_EXTRACTED MATERIAL_.

= = = = = = =

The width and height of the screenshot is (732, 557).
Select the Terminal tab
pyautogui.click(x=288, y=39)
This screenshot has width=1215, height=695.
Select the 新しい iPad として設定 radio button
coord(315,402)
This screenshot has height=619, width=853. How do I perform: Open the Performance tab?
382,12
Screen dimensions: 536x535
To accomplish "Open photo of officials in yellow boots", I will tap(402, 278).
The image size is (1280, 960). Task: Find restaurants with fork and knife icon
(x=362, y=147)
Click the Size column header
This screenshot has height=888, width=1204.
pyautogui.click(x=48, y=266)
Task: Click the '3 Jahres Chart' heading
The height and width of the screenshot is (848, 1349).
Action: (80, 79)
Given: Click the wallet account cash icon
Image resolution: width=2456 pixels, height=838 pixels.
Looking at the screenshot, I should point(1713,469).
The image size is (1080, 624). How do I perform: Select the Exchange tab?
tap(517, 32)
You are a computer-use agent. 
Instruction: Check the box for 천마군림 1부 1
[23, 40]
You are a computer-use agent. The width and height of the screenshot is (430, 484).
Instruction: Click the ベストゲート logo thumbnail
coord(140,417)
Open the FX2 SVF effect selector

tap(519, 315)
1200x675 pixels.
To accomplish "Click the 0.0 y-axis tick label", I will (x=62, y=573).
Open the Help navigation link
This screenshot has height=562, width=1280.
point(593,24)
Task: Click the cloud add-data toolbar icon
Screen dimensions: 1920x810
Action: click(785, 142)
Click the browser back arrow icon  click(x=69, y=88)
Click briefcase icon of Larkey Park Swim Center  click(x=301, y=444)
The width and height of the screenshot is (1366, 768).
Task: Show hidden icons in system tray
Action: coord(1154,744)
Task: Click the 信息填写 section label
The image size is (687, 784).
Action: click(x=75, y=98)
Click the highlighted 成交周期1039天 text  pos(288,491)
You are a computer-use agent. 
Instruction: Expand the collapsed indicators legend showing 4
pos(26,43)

= = = = = = =

_AIM OF THE EXERCISE_.
Each record is to be repeated exactly.

_YOUR SOLUTION_.
The width and height of the screenshot is (732, 557).
Select the Terminal tab
pyautogui.click(x=288, y=39)
This screenshot has width=1215, height=695.
Select the 新しい iPad として設定 radio button
coord(315,402)
This screenshot has height=619, width=853. How do I perform: Open the Performance tab?
382,12
Screen dimensions: 536x535
To accomplish "Open photo of officials in yellow boots", I will tap(402, 278).
The image size is (1280, 960). Task: Find restaurants with fork and knife icon
(x=362, y=147)
Click the Size column header
This screenshot has height=888, width=1204.
pyautogui.click(x=48, y=266)
Task: Click the '3 Jahres Chart' heading
The height and width of the screenshot is (848, 1349).
Action: (80, 79)
Given: Click the wallet account cash icon
Image resolution: width=2456 pixels, height=838 pixels.
Looking at the screenshot, I should point(1713,469).
The image size is (1080, 624). How do I perform: Select the Exchange tab?
tap(517, 32)
You are a computer-use agent. 
Instruction: Check the box for 천마군림 1부 1
[23, 40]
You are a computer-use agent. The width and height of the screenshot is (430, 484).
Instruction: Click the ベストゲート logo thumbnail
coord(140,417)
Open the FX2 SVF effect selector

tap(519, 315)
1200x675 pixels.
To accomplish "Click the 0.0 y-axis tick label", I will (x=62, y=573).
Open the Help navigation link
This screenshot has height=562, width=1280.
point(593,24)
Task: Click the cloud add-data toolbar icon
Screen dimensions: 1920x810
Action: click(785, 142)
Click the browser back arrow icon  click(x=69, y=88)
Click briefcase icon of Larkey Park Swim Center  click(x=301, y=444)
The width and height of the screenshot is (1366, 768).
Task: Show hidden icons in system tray
Action: coord(1154,744)
Task: Click the 信息填写 section label
The image size is (687, 784).
Action: click(x=75, y=98)
Click the highlighted 成交周期1039天 text  pos(288,491)
You are a computer-use agent. 
Instruction: Expand the collapsed indicators legend showing 4
pos(26,43)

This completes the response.